- DIRECTION -
Please reproduce each of the following records word for word, without any changes.

- RECORDS TO USE -
........
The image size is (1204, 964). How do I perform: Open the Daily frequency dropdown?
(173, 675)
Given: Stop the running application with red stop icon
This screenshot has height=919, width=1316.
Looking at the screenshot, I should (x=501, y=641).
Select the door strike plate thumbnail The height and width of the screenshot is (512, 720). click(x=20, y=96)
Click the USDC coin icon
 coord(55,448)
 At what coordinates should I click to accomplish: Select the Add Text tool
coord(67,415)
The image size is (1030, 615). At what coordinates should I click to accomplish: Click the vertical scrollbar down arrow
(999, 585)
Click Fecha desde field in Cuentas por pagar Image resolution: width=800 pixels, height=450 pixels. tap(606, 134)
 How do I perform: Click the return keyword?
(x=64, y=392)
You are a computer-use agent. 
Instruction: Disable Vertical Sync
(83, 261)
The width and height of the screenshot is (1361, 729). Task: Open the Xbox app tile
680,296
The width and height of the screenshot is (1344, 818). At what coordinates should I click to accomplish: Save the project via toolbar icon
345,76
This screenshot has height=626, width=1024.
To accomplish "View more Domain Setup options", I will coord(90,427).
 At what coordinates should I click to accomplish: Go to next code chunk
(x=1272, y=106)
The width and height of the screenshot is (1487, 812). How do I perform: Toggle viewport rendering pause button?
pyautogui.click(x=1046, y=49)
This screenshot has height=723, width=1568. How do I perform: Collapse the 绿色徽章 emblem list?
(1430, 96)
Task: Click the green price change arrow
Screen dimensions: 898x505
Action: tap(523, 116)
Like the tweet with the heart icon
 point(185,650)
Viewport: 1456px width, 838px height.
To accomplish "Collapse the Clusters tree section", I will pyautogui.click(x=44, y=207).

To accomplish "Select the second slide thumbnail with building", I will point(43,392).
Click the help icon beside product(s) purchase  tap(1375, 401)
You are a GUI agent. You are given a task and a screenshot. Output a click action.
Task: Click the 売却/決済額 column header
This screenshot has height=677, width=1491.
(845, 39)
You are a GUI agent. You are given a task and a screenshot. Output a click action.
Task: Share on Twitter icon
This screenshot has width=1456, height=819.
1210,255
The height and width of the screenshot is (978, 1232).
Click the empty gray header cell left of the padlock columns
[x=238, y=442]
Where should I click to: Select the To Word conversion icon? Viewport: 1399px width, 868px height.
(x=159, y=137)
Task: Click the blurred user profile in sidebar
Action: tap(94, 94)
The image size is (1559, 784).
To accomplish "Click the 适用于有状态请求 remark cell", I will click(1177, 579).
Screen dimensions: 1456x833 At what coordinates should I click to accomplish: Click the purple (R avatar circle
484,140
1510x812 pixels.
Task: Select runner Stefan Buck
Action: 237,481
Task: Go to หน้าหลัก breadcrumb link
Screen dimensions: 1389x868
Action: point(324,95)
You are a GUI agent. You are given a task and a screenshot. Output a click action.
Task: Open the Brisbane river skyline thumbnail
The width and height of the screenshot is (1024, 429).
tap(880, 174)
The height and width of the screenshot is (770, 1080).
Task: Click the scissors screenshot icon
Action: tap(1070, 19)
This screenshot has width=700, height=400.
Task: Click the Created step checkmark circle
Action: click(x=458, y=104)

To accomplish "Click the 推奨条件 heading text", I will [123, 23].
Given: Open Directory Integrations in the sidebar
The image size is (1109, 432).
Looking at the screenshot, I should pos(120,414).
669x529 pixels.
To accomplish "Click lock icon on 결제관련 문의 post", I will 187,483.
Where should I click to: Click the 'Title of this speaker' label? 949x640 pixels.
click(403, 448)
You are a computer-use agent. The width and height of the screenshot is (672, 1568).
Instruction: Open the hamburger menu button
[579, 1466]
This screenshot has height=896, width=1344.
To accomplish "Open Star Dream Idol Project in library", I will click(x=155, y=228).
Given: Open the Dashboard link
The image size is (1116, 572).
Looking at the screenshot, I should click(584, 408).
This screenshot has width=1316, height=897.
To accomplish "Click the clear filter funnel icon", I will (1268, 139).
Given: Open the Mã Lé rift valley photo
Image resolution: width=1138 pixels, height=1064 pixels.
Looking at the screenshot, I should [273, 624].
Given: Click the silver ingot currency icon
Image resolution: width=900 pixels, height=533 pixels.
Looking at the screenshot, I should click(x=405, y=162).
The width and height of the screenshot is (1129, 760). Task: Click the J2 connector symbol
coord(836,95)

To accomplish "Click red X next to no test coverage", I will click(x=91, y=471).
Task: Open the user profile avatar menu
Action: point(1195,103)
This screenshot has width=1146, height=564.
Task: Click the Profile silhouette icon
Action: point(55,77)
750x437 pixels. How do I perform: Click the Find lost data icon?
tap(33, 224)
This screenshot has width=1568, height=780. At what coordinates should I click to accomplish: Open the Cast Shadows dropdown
........
- EXPECTED ANSWER -
The image size is (1204, 964). How do I perform: Open the Daily frequency dropdown?
(173, 675)
Given: Stop the running application with red stop icon
This screenshot has height=919, width=1316.
Looking at the screenshot, I should (x=501, y=641).
Select the door strike plate thumbnail The height and width of the screenshot is (512, 720). click(x=20, y=96)
Click the USDC coin icon
 coord(55,448)
 At what coordinates should I click to accomplish: Select the Add Text tool
coord(67,415)
The image size is (1030, 615). At what coordinates should I click to accomplish: Click the vertical scrollbar down arrow
(999, 585)
Click Fecha desde field in Cuentas por pagar Image resolution: width=800 pixels, height=450 pixels. tap(606, 134)
 How do I perform: Click the return keyword?
(x=64, y=392)
You are a computer-use agent. 
Instruction: Disable Vertical Sync
(83, 261)
The width and height of the screenshot is (1361, 729). Task: Open the Xbox app tile
680,296
The width and height of the screenshot is (1344, 818). At what coordinates should I click to accomplish: Save the project via toolbar icon
345,76
This screenshot has height=626, width=1024.
To accomplish "View more Domain Setup options", I will coord(90,427).
 At what coordinates should I click to accomplish: Go to next code chunk
(x=1272, y=106)
The width and height of the screenshot is (1487, 812). How do I perform: Toggle viewport rendering pause button?
pyautogui.click(x=1046, y=49)
This screenshot has height=723, width=1568. How do I perform: Collapse the 绿色徽章 emblem list?
(1430, 96)
Task: Click the green price change arrow
Screen dimensions: 898x505
Action: tap(523, 116)
Like the tweet with the heart icon
 point(185,650)
Viewport: 1456px width, 838px height.
To accomplish "Collapse the Clusters tree section", I will pyautogui.click(x=44, y=207).

To accomplish "Select the second slide thumbnail with building", I will point(43,392).
Click the help icon beside product(s) purchase  tap(1375, 401)
You are a GUI agent. You are given a task and a screenshot. Output a click action.
Task: Click the 売却/決済額 column header
This screenshot has height=677, width=1491.
(845, 39)
You are a GUI agent. You are given a task and a screenshot. Output a click action.
Task: Share on Twitter icon
This screenshot has width=1456, height=819.
1210,255
The height and width of the screenshot is (978, 1232).
Click the empty gray header cell left of the padlock columns
[x=238, y=442]
Where should I click to: Select the To Word conversion icon? Viewport: 1399px width, 868px height.
(x=159, y=137)
Task: Click the blurred user profile in sidebar
Action: tap(94, 94)
The image size is (1559, 784).
To accomplish "Click the 适用于有状态请求 remark cell", I will click(1177, 579).
Screen dimensions: 1456x833 At what coordinates should I click to accomplish: Click the purple (R avatar circle
484,140
1510x812 pixels.
Task: Select runner Stefan Buck
Action: 237,481
Task: Go to หน้าหลัก breadcrumb link
Screen dimensions: 1389x868
Action: point(324,95)
You are a GUI agent. You are given a task and a screenshot. Output a click action.
Task: Open the Brisbane river skyline thumbnail
The width and height of the screenshot is (1024, 429).
tap(880, 174)
The height and width of the screenshot is (770, 1080).
Task: Click the scissors screenshot icon
Action: tap(1070, 19)
This screenshot has width=700, height=400.
Task: Click the Created step checkmark circle
Action: click(x=458, y=104)

To accomplish "Click the 推奨条件 heading text", I will [123, 23].
Given: Open Directory Integrations in the sidebar
The image size is (1109, 432).
Looking at the screenshot, I should pos(120,414).
669x529 pixels.
To accomplish "Click lock icon on 결제관련 문의 post", I will 187,483.
Where should I click to: Click the 'Title of this speaker' label? 949x640 pixels.
click(403, 448)
You are a computer-use agent. The width and height of the screenshot is (672, 1568).
Instruction: Open the hamburger menu button
[579, 1466]
This screenshot has height=896, width=1344.
To accomplish "Open Star Dream Idol Project in library", I will click(x=155, y=228).
Given: Open the Dashboard link
The image size is (1116, 572).
Looking at the screenshot, I should click(584, 408).
This screenshot has width=1316, height=897.
To accomplish "Click the clear filter funnel icon", I will (1268, 139).
Given: Open the Mã Lé rift valley photo
Image resolution: width=1138 pixels, height=1064 pixels.
Looking at the screenshot, I should [273, 624].
Given: Click the silver ingot currency icon
Image resolution: width=900 pixels, height=533 pixels.
Looking at the screenshot, I should click(x=405, y=162).
The width and height of the screenshot is (1129, 760). Task: Click the J2 connector symbol
coord(836,95)

To accomplish "Click red X next to no test coverage", I will click(x=91, y=471).
Task: Open the user profile avatar menu
Action: point(1195,103)
This screenshot has width=1146, height=564.
Task: Click the Profile silhouette icon
Action: point(55,77)
750x437 pixels. How do I perform: Click the Find lost data icon?
tap(33, 224)
This screenshot has width=1568, height=780. At what coordinates should I click to accomplish: Open the Cast Shadows dropdown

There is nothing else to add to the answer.